RECORDS TO PROCESS
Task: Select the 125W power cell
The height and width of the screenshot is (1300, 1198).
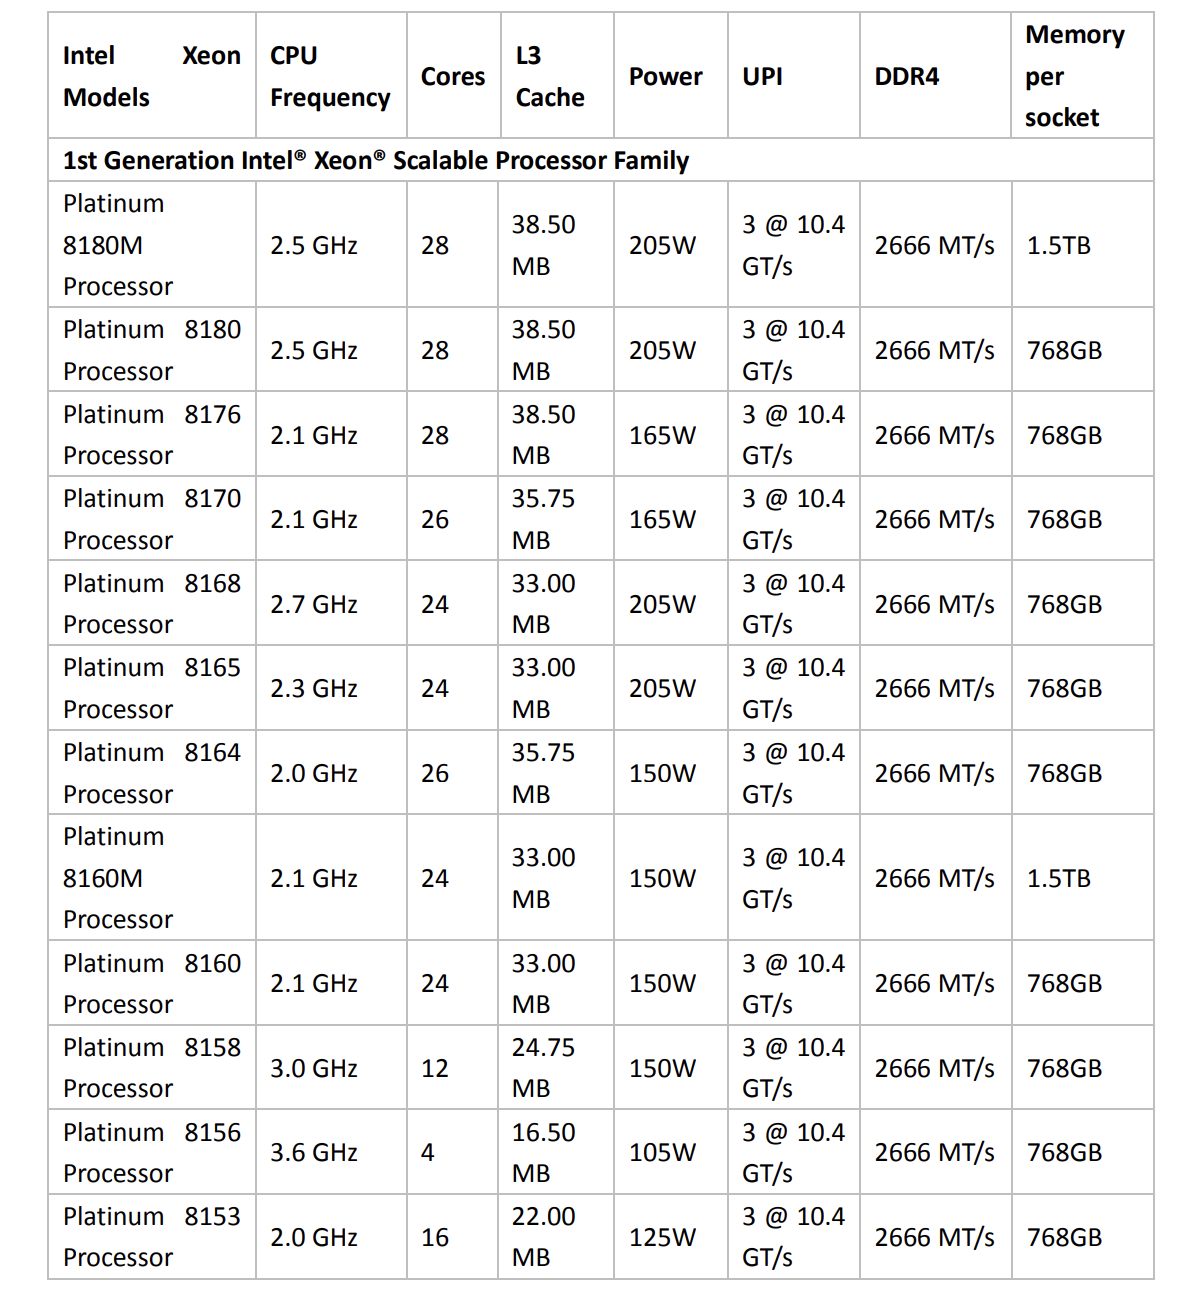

==

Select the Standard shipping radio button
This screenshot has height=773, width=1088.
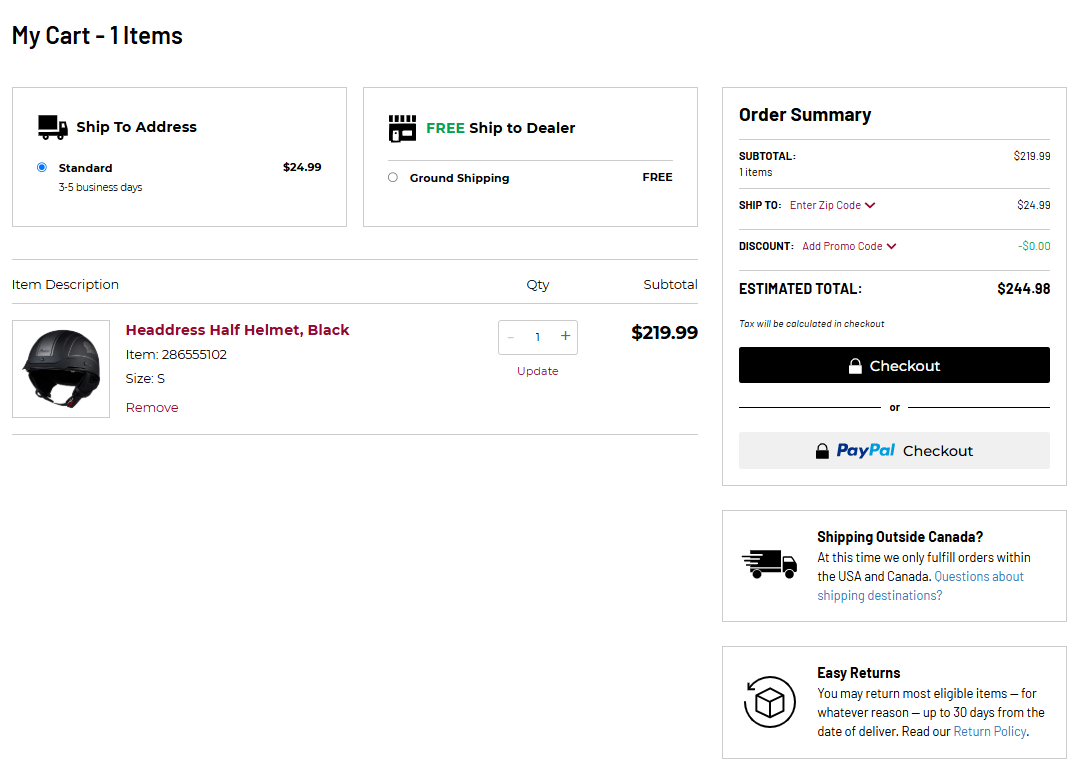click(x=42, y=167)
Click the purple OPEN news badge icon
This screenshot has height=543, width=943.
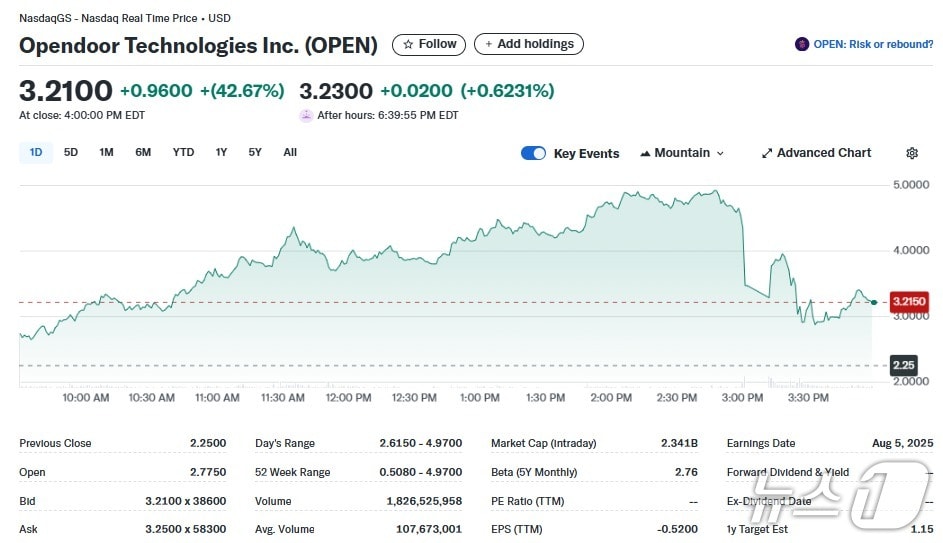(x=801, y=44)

* * *

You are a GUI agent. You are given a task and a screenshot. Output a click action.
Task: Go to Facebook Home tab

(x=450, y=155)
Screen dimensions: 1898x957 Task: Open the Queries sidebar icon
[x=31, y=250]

ASSIGNMENT
Going down the listing above, begin printing at the line with "Task: Select the 125W power cell" and finish with the line with "The height and", exactly as they appear.

ANSWER SECTION
Task: Select the 125W power cell
The height and width of the screenshot is (1300, 1198).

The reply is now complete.